With ad_register_styletag you can register a tag can will be available for use under ADP and TCL pages. It will also register documentation for that tag through the proc_doc OpenACS procedure.
Usually what I do is rename the file tcl/photonet-styles.tcl to tcl/myservice-styles.tcl and then edit it. In that file I define some tags like "pagetop", "pagebottom", "pageside". Then I call these tags from ADP pages just like regular HTML tags (e.g. <pagetop></pagetop>). From .tcl pages, you'd call these tags through "ad_style_pagetop" (or [ad_style_pagetop] if you are calling it from inside a ns_write).
ad_register_styletag used the AOLserver API call to ns_register_adptag, which will give you more flexibility on defining your tags (e.g. you can define tags that take arguments). Read the documentation for ns_register_adptag for more info.
Although this approach is more flexible, it also requires you to restart AOLserver to make changes.
Templates are very flexible and do not require an AOLserver restart. You can find full documentation on this at /doc/style.html.
Basically, if you have a .tcl page that has the Tcl and SQL code in /test/mypage.tcl, you have this page call ad_return_template at its bottom. ad_return_template will search for an .adp template at /templates/test/mypage.*.adp and return it.
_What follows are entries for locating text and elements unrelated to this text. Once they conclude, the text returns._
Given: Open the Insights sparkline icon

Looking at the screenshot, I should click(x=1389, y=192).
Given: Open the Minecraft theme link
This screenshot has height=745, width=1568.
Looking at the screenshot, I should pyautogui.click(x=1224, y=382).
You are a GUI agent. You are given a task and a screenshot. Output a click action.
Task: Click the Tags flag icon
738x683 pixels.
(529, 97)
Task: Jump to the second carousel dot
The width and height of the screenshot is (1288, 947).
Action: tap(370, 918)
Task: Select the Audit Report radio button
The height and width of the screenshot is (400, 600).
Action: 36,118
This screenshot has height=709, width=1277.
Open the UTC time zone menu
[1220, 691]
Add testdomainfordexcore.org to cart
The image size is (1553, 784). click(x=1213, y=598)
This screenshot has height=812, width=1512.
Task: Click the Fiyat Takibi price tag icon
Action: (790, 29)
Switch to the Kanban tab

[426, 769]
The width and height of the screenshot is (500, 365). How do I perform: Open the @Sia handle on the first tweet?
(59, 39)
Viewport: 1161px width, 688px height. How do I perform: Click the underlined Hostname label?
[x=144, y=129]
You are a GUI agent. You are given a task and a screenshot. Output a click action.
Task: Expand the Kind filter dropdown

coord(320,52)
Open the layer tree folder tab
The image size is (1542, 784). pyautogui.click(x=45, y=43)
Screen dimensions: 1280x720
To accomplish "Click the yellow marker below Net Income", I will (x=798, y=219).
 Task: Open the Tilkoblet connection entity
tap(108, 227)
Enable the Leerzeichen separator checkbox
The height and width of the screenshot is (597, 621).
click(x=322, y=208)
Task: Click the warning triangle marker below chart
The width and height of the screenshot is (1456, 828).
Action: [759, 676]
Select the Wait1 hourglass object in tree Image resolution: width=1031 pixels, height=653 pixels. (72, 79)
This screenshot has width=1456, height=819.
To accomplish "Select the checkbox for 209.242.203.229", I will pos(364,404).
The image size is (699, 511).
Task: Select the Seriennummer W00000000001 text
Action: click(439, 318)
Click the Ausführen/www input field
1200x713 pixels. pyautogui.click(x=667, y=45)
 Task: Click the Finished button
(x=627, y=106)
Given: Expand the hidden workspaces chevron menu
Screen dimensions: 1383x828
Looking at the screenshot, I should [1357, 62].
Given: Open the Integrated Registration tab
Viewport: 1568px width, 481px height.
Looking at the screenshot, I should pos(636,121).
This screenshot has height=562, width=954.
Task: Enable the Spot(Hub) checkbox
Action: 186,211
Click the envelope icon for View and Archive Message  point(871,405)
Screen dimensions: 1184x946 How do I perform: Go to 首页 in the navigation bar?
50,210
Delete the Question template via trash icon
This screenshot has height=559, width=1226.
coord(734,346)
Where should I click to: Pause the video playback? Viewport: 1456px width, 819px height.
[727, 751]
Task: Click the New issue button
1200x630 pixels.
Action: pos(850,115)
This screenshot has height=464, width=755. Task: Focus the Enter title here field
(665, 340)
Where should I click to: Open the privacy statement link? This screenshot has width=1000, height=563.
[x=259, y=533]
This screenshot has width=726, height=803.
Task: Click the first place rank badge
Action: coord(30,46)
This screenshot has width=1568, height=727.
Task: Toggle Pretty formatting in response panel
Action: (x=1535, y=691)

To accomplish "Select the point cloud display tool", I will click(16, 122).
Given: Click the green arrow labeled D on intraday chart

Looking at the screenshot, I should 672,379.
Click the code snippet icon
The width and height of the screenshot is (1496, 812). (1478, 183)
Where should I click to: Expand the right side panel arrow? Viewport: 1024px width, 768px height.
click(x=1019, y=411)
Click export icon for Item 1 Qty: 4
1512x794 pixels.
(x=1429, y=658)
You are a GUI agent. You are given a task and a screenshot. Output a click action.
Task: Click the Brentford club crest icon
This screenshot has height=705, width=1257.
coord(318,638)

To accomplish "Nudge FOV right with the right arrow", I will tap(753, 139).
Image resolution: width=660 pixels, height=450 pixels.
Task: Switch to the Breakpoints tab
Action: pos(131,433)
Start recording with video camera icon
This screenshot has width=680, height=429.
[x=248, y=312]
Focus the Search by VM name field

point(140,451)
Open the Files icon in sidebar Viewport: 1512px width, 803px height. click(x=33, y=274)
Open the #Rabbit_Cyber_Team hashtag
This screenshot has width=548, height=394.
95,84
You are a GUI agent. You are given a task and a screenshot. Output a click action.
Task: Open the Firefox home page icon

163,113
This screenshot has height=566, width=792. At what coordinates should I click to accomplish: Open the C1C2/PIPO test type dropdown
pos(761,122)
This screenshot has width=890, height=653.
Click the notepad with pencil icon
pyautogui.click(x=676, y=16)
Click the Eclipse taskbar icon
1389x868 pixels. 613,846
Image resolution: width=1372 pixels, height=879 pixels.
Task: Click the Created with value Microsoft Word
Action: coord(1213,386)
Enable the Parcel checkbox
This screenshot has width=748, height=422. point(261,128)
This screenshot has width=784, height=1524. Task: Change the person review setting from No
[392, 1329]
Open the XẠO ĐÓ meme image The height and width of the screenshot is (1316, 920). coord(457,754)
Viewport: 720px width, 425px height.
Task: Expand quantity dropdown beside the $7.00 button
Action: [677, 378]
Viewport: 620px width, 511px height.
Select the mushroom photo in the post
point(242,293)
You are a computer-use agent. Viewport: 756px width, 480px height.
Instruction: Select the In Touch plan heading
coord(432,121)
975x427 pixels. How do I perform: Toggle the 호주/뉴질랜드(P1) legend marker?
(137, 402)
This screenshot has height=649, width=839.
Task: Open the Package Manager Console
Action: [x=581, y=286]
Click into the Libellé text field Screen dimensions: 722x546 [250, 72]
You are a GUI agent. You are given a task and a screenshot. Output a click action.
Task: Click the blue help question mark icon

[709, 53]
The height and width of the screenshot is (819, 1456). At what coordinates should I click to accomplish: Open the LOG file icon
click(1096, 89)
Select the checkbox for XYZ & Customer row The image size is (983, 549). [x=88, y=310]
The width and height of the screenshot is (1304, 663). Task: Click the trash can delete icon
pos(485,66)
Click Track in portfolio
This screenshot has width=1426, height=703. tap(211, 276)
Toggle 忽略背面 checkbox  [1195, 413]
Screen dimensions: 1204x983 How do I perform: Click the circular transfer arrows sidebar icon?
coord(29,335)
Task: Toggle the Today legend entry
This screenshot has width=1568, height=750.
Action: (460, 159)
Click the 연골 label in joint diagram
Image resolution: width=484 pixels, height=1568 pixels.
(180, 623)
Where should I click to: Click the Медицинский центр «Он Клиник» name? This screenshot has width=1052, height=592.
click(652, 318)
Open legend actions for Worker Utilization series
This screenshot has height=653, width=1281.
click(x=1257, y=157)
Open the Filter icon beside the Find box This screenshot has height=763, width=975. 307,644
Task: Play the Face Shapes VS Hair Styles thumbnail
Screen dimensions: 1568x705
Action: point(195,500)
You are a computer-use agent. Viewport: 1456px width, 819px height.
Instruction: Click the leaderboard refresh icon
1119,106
You can have several templates with different interfaces or even languages, such as mypage.plain.adp (for users than want text-only) or mypage.fancy.adp (for users that want graphical site) or mypage.plain.pt.adp (for users that speak Portuguese). ad_return_template will server the page according to the user's preferences.
This means that programmers will edit the .tcl pages and define some variables that HTML designers will then use in the the .adp templates they will handle. If I am not mistaken, there are mods for Dreamweaver to handle adp pages.
Unfortunately, because the templating module is fairly new, only a few modules are template-enabled, ecommerce being one of them.
Karl Goldstein, who works for ArsDigita Corp., is working on a very powerful publishing system that was included in ACS/Oracle 3.2.3. You can download this module and get it working on your OpenACS installation (this is not included with OpenACS).
This modules uses XML and defines som special tags that completely separates programming from presentation. People that have been using it told me that it's really nice.